Data to examine -
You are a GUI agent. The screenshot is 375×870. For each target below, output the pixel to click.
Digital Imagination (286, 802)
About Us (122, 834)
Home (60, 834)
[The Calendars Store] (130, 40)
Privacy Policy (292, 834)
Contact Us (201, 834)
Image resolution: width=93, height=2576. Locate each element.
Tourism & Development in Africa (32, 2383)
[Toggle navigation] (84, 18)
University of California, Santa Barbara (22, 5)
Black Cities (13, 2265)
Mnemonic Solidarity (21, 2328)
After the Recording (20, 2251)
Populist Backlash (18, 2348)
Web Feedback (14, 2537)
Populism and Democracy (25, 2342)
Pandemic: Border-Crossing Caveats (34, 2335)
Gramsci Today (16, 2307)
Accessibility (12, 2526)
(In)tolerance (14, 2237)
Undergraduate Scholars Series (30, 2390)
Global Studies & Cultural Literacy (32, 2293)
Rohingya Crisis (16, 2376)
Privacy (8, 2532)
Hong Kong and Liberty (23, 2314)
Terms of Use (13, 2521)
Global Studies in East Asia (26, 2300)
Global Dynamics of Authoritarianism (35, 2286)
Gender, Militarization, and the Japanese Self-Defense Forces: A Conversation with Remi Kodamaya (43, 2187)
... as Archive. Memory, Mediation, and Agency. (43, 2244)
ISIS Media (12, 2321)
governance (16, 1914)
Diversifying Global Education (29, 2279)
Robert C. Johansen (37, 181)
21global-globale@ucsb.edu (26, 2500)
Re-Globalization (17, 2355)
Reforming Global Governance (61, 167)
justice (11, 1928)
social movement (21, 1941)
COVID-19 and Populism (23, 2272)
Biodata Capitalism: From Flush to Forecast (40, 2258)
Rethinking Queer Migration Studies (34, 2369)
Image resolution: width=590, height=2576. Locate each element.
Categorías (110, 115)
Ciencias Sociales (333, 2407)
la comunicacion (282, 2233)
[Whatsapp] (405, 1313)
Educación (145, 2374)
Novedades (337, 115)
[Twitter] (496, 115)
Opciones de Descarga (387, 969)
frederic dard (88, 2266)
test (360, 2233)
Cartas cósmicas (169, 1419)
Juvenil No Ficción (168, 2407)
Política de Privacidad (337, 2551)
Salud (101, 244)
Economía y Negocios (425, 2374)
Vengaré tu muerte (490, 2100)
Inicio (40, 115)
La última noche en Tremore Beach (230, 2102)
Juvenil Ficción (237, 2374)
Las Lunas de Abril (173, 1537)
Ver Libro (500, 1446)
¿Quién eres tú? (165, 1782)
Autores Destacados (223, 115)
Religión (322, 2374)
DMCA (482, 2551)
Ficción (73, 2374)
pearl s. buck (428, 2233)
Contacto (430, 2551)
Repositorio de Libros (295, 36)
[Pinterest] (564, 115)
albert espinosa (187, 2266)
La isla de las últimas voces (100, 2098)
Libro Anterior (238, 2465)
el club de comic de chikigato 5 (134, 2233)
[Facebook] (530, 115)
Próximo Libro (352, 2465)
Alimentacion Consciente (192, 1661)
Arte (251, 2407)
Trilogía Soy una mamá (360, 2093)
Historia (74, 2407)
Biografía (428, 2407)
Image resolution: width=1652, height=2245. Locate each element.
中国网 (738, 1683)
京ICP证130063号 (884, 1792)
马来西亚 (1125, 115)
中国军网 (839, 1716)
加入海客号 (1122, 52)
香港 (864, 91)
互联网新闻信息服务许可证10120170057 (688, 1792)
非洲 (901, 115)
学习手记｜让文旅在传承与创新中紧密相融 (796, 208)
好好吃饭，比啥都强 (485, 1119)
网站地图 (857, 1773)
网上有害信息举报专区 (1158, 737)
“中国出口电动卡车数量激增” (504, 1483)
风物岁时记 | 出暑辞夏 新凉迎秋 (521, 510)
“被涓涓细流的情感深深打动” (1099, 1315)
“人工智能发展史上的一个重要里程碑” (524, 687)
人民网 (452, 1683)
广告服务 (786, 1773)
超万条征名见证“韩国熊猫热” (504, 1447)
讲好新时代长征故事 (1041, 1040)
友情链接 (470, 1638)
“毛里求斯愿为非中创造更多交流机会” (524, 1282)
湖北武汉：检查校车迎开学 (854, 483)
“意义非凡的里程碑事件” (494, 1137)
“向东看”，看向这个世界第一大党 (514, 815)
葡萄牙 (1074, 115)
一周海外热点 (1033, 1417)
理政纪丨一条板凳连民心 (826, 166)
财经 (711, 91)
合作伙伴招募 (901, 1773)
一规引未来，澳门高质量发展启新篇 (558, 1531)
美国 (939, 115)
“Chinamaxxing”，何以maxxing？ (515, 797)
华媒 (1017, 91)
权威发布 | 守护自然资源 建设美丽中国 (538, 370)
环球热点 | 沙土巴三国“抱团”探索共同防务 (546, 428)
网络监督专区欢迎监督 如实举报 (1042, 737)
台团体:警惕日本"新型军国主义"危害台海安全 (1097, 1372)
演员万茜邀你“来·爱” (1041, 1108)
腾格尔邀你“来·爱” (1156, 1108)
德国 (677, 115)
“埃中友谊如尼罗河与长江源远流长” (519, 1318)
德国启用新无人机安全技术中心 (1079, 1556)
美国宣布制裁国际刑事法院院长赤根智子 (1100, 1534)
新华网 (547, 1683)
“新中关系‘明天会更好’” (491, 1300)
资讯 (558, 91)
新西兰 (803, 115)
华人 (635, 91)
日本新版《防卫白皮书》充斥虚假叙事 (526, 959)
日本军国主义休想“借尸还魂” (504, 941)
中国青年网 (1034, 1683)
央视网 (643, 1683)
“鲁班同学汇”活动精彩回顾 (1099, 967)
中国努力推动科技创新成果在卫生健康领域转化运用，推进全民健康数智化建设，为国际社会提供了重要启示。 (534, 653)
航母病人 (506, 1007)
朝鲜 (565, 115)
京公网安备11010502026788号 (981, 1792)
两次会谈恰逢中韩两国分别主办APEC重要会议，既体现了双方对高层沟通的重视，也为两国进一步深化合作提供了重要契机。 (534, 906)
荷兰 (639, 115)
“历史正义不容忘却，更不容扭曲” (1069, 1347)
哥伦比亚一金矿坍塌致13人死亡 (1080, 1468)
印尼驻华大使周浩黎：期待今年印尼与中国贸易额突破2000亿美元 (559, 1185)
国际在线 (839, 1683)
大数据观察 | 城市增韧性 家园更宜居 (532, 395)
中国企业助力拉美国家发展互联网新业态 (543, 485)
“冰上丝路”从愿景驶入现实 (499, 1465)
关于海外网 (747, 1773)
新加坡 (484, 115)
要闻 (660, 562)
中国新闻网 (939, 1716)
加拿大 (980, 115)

Work instruction - Reproduce verbatim only the lines from the one holding "京ICP证130063号 (884, 1792)" through the end of the records.

Answer space -
京ICP证130063号 (884, 1792)
马来西亚 (1125, 115)
中国军网 (839, 1716)
加入海客号 (1122, 52)
香港 (864, 91)
互联网新闻信息服务许可证10120170057 (688, 1792)
非洲 (901, 115)
学习手记｜让文旅在传承与创新中紧密相融 (796, 208)
好好吃饭，比啥都强 (485, 1119)
网站地图 (857, 1773)
网上有害信息举报专区 (1158, 737)
“中国出口电动卡车数量激增” (504, 1483)
风物岁时记 | 出暑辞夏 新凉迎秋 (521, 510)
“被涓涓细流的情感深深打动” (1099, 1315)
“人工智能发展史上的一个重要里程碑” (524, 687)
人民网 (452, 1683)
广告服务 (786, 1773)
超万条征名见证“韩国熊猫热” (504, 1447)
讲好新时代长征故事 (1041, 1040)
友情链接 (470, 1638)
“毛里求斯愿为非中创造更多交流机会” (524, 1282)
湖北武汉：检查校车迎开学 (854, 483)
“意义非凡的里程碑事件” (494, 1137)
“向东看”，看向这个世界第一大党 (514, 815)
葡萄牙 (1074, 115)
一周海外热点 (1033, 1417)
理政纪丨一条板凳连民心 (826, 166)
财经 (711, 91)
合作伙伴招募 (901, 1773)
一规引未来，澳门高质量发展启新篇 (558, 1531)
美国 (939, 115)
“Chinamaxxing”，何以maxxing？ (515, 797)
华媒 (1017, 91)
权威发布 | 守护自然资源 建设美丽中国 (538, 370)
环球热点 | 沙土巴三国“抱团”探索共同防务 (546, 428)
网络监督专区欢迎监督 如实举报 (1042, 737)
台团体:警惕日本"新型军国主义"危害台海安全 (1097, 1372)
演员万茜邀你“来·爱” (1041, 1108)
腾格尔邀你“来·爱” (1156, 1108)
德国 (677, 115)
“埃中友谊如尼罗河与长江源远流长” (519, 1318)
德国启用新无人机安全技术中心 (1079, 1556)
美国宣布制裁国际刑事法院院长赤根智子 (1100, 1534)
新华网 (547, 1683)
“新中关系‘明天会更好’” (491, 1300)
资讯 (558, 91)
新西兰 (803, 115)
华人 (635, 91)
日本新版《防卫白皮书》充斥虚假叙事 (526, 959)
日本军国主义休想“借尸还魂” (504, 941)
中国青年网 (1034, 1683)
央视网 (643, 1683)
“鲁班同学汇”活动精彩回顾 (1099, 967)
中国努力推动科技创新成果在卫生健康领域转化运用，推进全民健康数智化建设，为国际社会提供了重要启示。 (534, 653)
航母病人 (506, 1007)
朝鲜 (565, 115)
京公网安备11010502026788号 (981, 1792)
两次会谈恰逢中韩两国分别主办APEC重要会议，既体现了双方对高层沟通的重视，也为两国进一步深化合作提供了重要契机。 (534, 906)
荷兰 (639, 115)
“历史正义不容忘却，更不容扭曲” (1069, 1347)
哥伦比亚一金矿坍塌致13人死亡 (1080, 1468)
印尼驻华大使周浩黎：期待今年印尼与中国贸易额突破2000亿美元 (559, 1185)
国际在线 (839, 1683)
大数据观察 | 城市增韧性 家园更宜居 (532, 395)
中国企业助力拉美国家发展互联网新业态 (543, 485)
“冰上丝路”从愿景驶入现实 (499, 1465)
关于海外网 (747, 1773)
新加坡 (484, 115)
要闻 (660, 562)
中国新闻网 (939, 1716)
加拿大 (980, 115)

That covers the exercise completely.